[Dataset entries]
▬▬▬▬▬▬

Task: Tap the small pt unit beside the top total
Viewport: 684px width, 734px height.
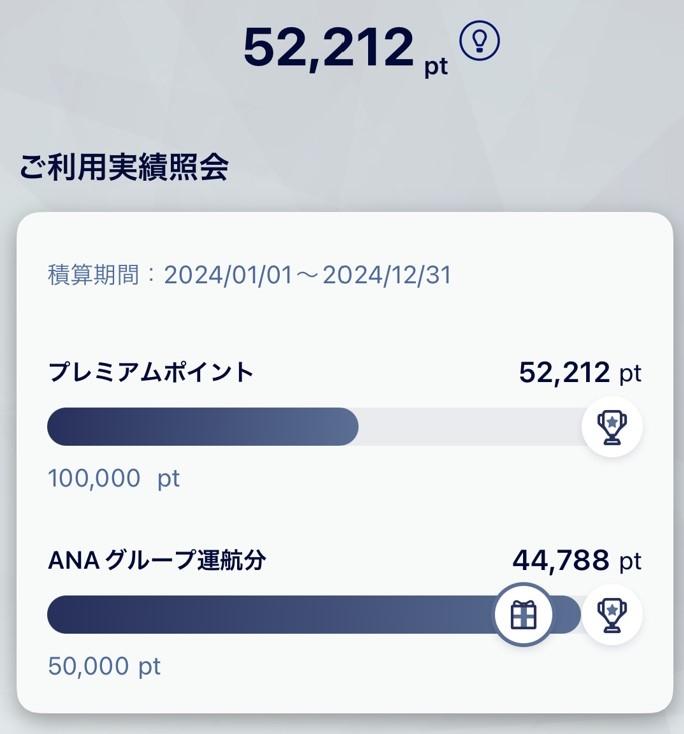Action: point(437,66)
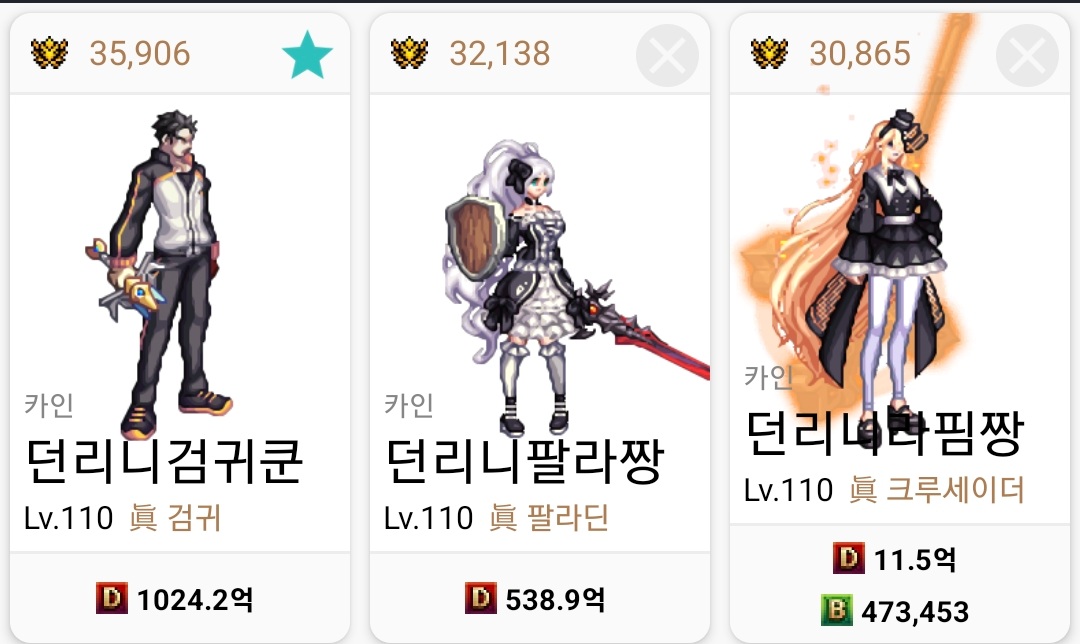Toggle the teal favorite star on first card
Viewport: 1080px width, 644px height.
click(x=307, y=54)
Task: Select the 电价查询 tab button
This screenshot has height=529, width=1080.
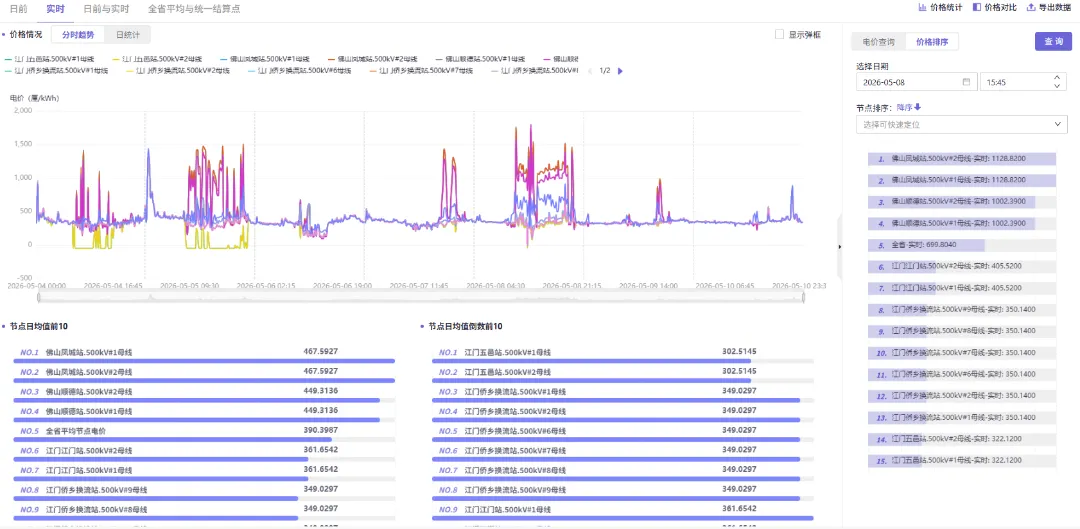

▬▬▬▬▬▬

=== Exercise ===
Please reproduce the lines above word for word, leaving out the pictures.

=== Exercise response ===
Task: Tap the small pt unit beside the top total
Viewport: 684px width, 734px height.
Action: point(437,66)
Toggle the teal favorite star on first card
Viewport: 1080px width, 644px height.
click(x=307, y=54)
Task: Select the 电价查询 tab button
This screenshot has height=529, width=1080.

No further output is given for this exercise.